Task objective → Put each line of the records below into a Markdown table with the columns Row and Line, numbering the rows and skipping blank lines. Leave the pictures out of the table.
── Provided data ──
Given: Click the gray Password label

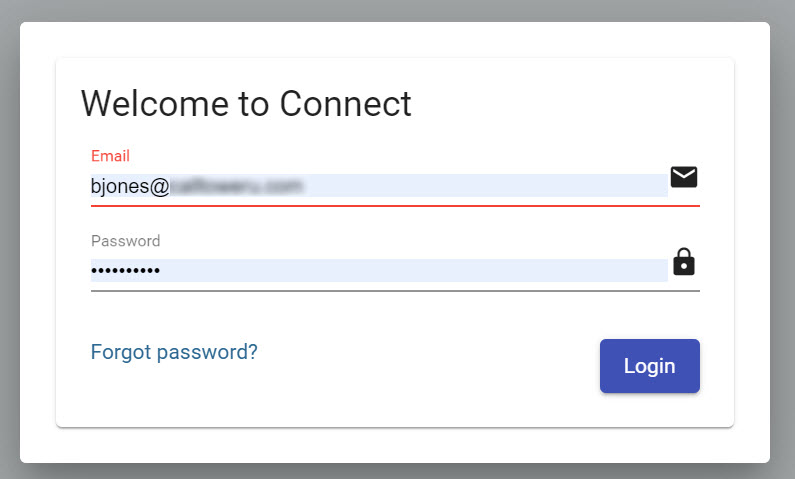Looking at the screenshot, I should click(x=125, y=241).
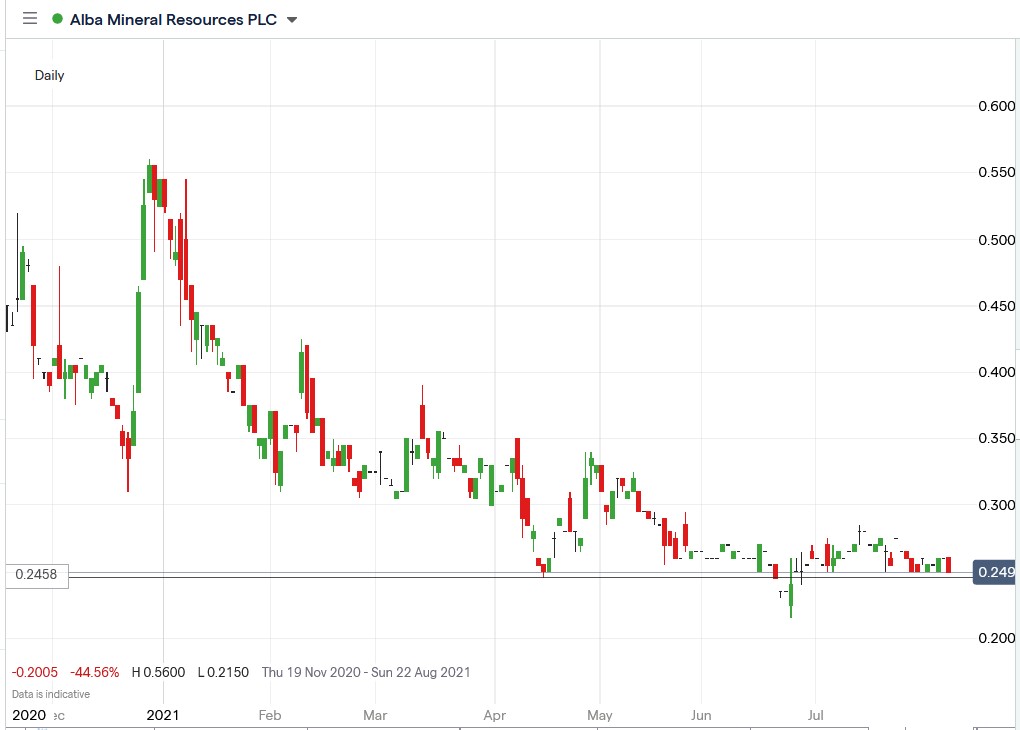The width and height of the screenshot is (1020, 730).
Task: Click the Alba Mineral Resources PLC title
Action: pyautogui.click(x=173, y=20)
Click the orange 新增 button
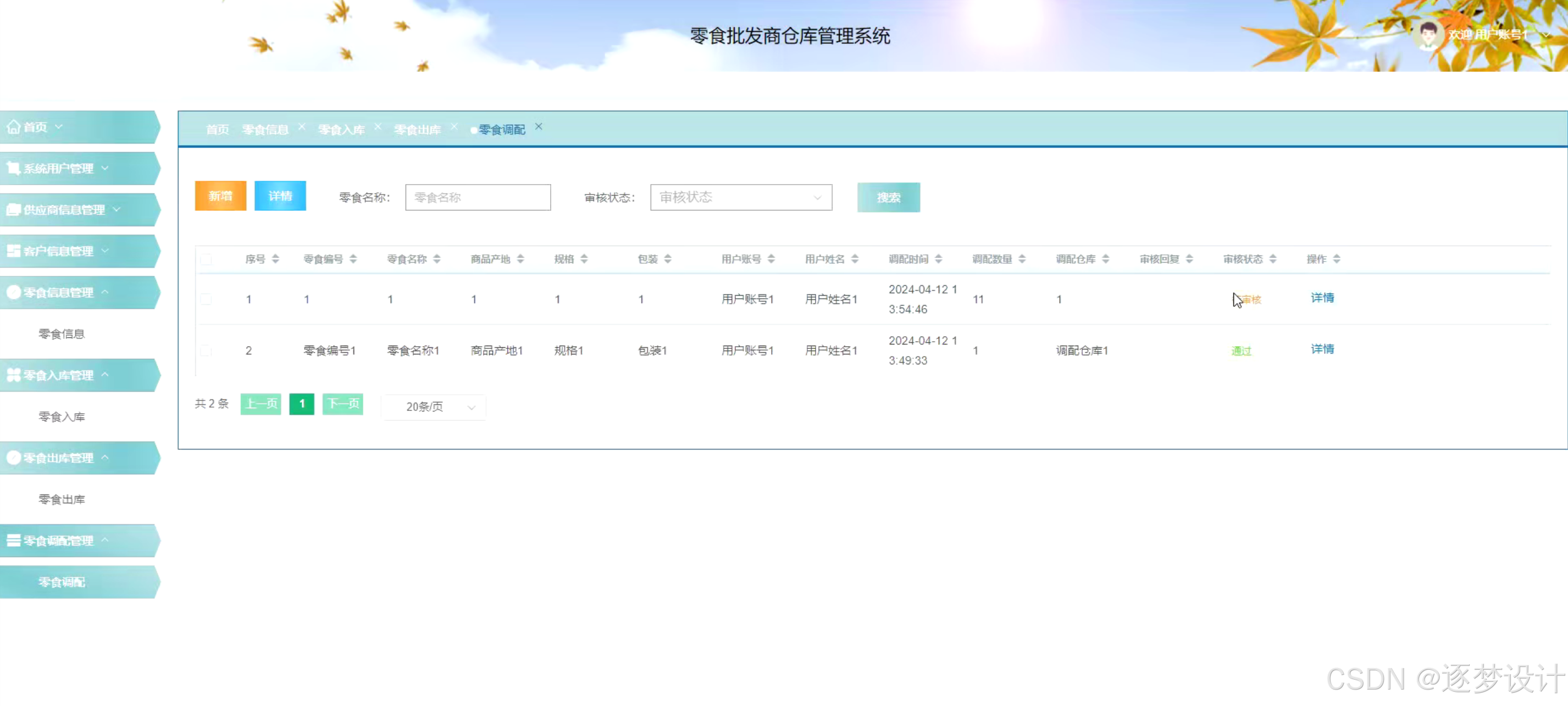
───
The completed task →
| Row | Line |
|---|---|
| 1 | Given: Click the gray Password label |
| 2 | Looking at the screenshot, I should click(x=125, y=241). |
| 3 | The width and height of the screenshot is (1020, 730). |
| 4 | Task: Click the Alba Mineral Resources PLC title |
| 5 | Action: pyautogui.click(x=173, y=20) |
| 6 | Click the orange 新增 button |